Capital Economics has forecast that the Turkish lira will lose ground against USD to stand at 7.00 at end-2019 from the current 5.30s, while the Borsa Istanbul’s benchmark BIST-100 will fall to 80,100 by the end of this year.

“At the [beginning of 2018], large and rising current account deficits in Argentina and Turkey mapped into substantial overvaluations – around 15 percent – and both currencies fell sharply during 2018… Argentina’s Peso and the Turkish Lira are only mildly expensive [now],” the IIF said on February 21 in a research note.

“Further signs recession deepened in Q4”
Capital Economics said on February 27 in its Emerging Europe chart book report entitled “Fiscal stimulus on its way”: “The past month has brought further signs that Turkey’s recession deepened in Q4. Industrial production declined for a fifth consecutive month in December, and contracted by 9.8% in year-on-year terms. In the same month, retail sales fell by 9.2% y/y… While net trade has helped to offset some of the weakness of domestic demand, our Tracker points to GDP contracting by around 3.0-3.5% y/y in the final quarter of 2018.

“Some of the more timely data suggest that, while the worst of the economic downturn may now have passed, any recovery is likely to be bumpy. For example, the services and retail confidence indices dropped back in January. Headline inflation edged up from 20.3% y/y in December to 20.4% y/y in January on the back of a jump in food inflationThe central bank struck a fairly hawkish tone in its latest Inflation Report suggesting that, for now at least, it is hesitant to push ahead with an outright interest rate cut. But policymakers did offer some tentative support by lowering banks’ reserve requirement ratios by 50-100bp.” 

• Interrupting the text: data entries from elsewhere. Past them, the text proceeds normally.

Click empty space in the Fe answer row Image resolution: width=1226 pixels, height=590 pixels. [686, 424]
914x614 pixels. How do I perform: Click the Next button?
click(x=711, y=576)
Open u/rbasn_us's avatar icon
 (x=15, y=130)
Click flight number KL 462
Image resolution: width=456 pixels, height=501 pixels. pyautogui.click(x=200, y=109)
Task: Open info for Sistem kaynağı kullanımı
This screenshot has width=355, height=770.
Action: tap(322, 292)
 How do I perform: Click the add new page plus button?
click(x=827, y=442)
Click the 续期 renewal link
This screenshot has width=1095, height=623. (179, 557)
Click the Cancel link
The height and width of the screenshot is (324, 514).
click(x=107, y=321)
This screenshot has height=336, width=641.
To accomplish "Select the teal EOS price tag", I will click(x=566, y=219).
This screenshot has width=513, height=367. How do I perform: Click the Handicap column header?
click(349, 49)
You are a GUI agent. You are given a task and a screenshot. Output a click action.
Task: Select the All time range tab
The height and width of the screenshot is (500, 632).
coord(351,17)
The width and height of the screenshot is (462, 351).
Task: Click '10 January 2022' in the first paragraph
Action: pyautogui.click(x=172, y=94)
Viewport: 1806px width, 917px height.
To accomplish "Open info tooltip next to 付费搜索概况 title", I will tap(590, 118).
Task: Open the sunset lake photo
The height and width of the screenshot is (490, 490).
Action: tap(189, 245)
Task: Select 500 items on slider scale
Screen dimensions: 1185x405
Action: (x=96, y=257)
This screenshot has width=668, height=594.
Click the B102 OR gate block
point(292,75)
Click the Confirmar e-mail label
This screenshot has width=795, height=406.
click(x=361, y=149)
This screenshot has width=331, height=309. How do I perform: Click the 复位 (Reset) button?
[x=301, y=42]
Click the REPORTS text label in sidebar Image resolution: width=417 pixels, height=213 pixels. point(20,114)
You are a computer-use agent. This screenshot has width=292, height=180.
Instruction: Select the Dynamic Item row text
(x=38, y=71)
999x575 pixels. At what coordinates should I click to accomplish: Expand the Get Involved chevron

On February 27, Turkish statistical institute TUIK said that Turkey’s economic confidence index rose by 1.2% m/m to 79.4 in February but was down against the 81.9 recorded in December. The index fell as low as 75.2 in October.

The seasonally-adjusted consumer confidence index fell 0.7% m/m to 57.8 in February while the seasonally-adjusted retail confidence index rose by 1.6% m/m to 96.9 in the month.

Data “consistent” with 5% y/y fall in Q1 consumer spending
Liam Carson of Capital Economics said on February 22 in a research note Emerging Europe entitled “Weaker growth, central banks’ dovish turn”: “In Turkey, consumer confidence slipped back again this month, leaving it consistent with a 5% y/y fall in consumer spending in Q1. That would be the worst performance since 2009… while the slump in Turkey’s economy may now be about to reach a trough, GDP is still likely to contract [by 2.5% y/y] over this year as a whole… [The central bank’s reserve requirement ratios] move… appears to be an effort to support the struggling economy without immediately resorting to outright interest rate cuts, which could spook the markets and cause the lira to weaken.

“While we do expect rate cuts this year [from the current 24% to 20% at end-2019], these are probably still another couple of months away and we doubt that interest rates will be lowered as far as markets are pricing in.” 

James Swantson of Capital Economics said on February 26 in a separate research note on the emerging markets growth outlook: “In Emerging Europe, economic activity weakened due to the deepening recession in Turkey… More timely activity data suggest that growth weakened at the start of 2019. Aggregate EM auto sales fell by 11.2% y/y last month, worse than the 9.3% y/y drop in December. Sales contracted sharply in Turkey and Argentina where consumers are still reeling from the effect of last year’s currency crises.” 

On February 21, in a research note entitled “Are EMs prepared for another downturn?”, Capital Economics concluded: “Slower global growth is also likely to be accompanied by a rise in risk aversion. From a macro-economic perspective, one key point is that EMs’ susceptibility to the kind of crises seen last year in Turkey and Argentina has diminished. No major EM runs a current account deficit on the scale that those two did last year.

“In so far as there are risks of economic crises, these tend to be concentrated in smaller frontier markets… Turkey and Argentina ran deficits of 6-7% of GDP last year, indicating that they were highly dependent on foreign funding. But after their currency crises, their deficits are now narrowing – in fact, Turkey is actually running a small surplus.”